The best part of this job is getting to know so many amazing people's stories. Steve was no exception. Not only is he an extremely hard worker, but one of the most genuine and hilarious individuals I've had the opportunity to photograph. Within seconds of meeting Steve on his farm in Bard, California I knew we would get along.
Incase you were unaware, Yuma, Arizona produces 90 percent of the United State’s leafy greens. 1000 trucks a day leave with up to 50,000 vegetables on them. It takes 20,000 people to harvest it all. This is not an easy life for those 20,000 farm workers. Many of them are traveling every day to come work the fields with tough wages to go along with the 10-12 hour days, 7 days a week. So in 2015 Steve started the Labor of Love initiative. What this program is: a vegetable grower or shipper (sponsor) surprises a farm crew with breakfast during the week. Work stops, and burritos, donuts and coffee are passed around and the sponsor spends time individually thanking the crew. Of course this is not a big fix for this tough job, but a little goes a long way.
Full Creative Control
One of the many things I love about shooting with EatingWell is they don’t handcuff me with tons of creative restrictions. The Art Director provided a creative brief that outlined standard editorial restrictions such as space for copy, portrait orientation, and who needs to be in the shot. Besides that they handed over complete creative freedom for everything else. As a commercial and editorial photographer this is not a luxury often given and it allowed me to experiment a little while on location.
How It Was Shot
Logistically this shoot didn’t present too many challenges. A 4 hour drive to the California - Arizona border didn’t allow for an easy pre shoot location scout, but I’ve shot a few farm related editorials now and knew what to expect. As you can imagine Steve is a very important and busy man. He’s also constantly working and traveling. He wasn’t able to meet with us until the middle of the afternoon. For those who haven’t been on a farm, there isn’t much if any shade available. So I knew we’d be dealing with a lot of hard direct sunlight. Normally I might try to utilize some scrims to cut down on the harshness of this middle of the day lighting, but due to the location this wouldn’t be an option. Utilizing powerful and portable tools such as the Profoto B1x allowed my assistant Sung Moon to stand among the lines of crops without having to set down a light stand. Not only did this save us from trampling crops which would literally cost these farmers money, but we were able to stay mobile and try out a variety of situations in the fields. To match the ambient light I used one of my favorite modifiers the Softlighter II and feathered our artificial light across Steve’s body and face. I utilized this setup for the entire shoot and allowed tons of flexibility.

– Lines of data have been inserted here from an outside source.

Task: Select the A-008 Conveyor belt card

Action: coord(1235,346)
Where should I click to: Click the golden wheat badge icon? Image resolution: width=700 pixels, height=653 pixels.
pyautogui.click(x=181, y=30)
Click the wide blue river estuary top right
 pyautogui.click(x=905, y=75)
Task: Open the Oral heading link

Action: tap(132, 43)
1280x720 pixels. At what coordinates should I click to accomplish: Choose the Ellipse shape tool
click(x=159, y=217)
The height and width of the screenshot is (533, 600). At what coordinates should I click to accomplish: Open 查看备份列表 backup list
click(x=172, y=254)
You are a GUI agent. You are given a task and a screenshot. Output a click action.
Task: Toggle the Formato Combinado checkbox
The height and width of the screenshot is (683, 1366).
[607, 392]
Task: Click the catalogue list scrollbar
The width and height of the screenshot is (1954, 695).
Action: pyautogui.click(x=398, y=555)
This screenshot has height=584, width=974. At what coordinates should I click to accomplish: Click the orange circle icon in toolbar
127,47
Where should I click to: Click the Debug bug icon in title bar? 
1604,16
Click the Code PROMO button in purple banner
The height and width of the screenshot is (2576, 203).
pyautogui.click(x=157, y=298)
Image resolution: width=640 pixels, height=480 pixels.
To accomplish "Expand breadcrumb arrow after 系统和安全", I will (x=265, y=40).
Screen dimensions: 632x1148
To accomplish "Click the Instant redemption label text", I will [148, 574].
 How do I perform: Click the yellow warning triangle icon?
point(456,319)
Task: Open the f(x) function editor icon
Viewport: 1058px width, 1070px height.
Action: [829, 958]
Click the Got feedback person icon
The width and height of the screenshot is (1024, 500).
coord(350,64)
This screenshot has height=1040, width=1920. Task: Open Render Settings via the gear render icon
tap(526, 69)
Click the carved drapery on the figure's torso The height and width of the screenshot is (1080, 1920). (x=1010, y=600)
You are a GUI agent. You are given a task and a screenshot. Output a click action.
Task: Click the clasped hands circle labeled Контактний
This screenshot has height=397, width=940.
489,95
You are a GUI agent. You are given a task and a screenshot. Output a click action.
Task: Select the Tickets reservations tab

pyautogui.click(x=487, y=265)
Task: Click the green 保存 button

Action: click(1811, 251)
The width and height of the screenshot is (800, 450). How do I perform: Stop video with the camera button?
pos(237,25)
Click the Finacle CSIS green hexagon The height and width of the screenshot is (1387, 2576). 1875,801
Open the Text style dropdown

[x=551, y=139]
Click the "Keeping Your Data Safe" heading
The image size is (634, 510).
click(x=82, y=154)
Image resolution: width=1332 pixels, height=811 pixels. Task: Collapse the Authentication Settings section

Once we had gotten our primary shots necessary for the article we decided to wait around for the sun to go down. I had speculated based on the clouds in the sky we would be blessed with a beautiful sunset and I was not mistaken.
By the end of the shoot Steve was so into things he didnt mind waiting around for me to take a few extra photos as the sun went down. These were definitely trickier to light but thankfully the Profoto B1x allows you to dial down the power pretty low. Combined with a double diffused soft lighter ii modifier and a bit of feathering, I was able to create this Ford Truck ad inspired shot. The sunset was beyond beautiful. I didn’t want to leave, but we had plans to stop in one of the local restaurants Steve does work with in Yuma and a nice 4 hour long drive home.
This shoot will most likely remain one of the most memorable and fun experiences I’ve had as a professional photographer. Everyone was so nice and accommodating, the scenery was gorgeous, and the photos we created were perfect. I will no longer look at Yuma as just a pitstop between Phoenix and San Diego. I have a newfound respect for it’s hidden beauty.